**Try it**
Keep the pictures out, please, and set down every record exactly.

**Collected data**
************

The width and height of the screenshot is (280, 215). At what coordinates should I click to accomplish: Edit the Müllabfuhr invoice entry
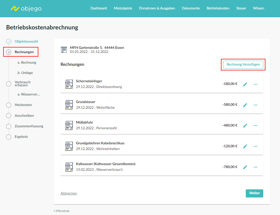pyautogui.click(x=245, y=125)
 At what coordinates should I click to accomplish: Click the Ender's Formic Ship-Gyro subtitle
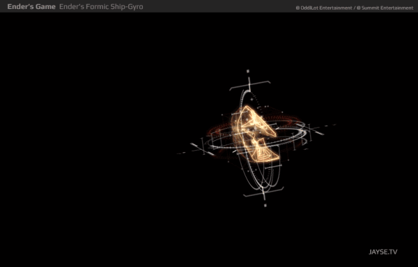tap(101, 6)
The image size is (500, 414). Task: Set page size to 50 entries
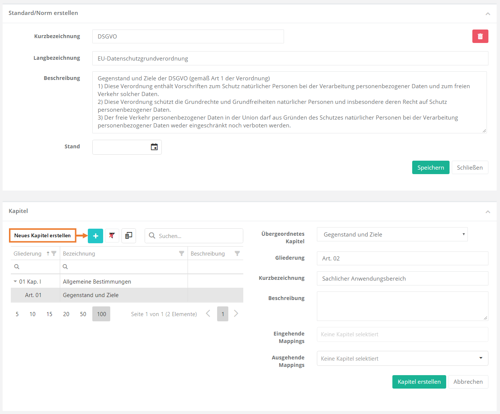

************

**Written answer**
The width and height of the screenshot is (280, 215). At what coordinates should I click to accomplish: Edit the Müllabfuhr invoice entry
pyautogui.click(x=245, y=125)
 At what coordinates should I click to accomplish: Click the Ender's Formic Ship-Gyro subtitle
tap(101, 6)
The image size is (500, 414). Task: Set page size to 50 entries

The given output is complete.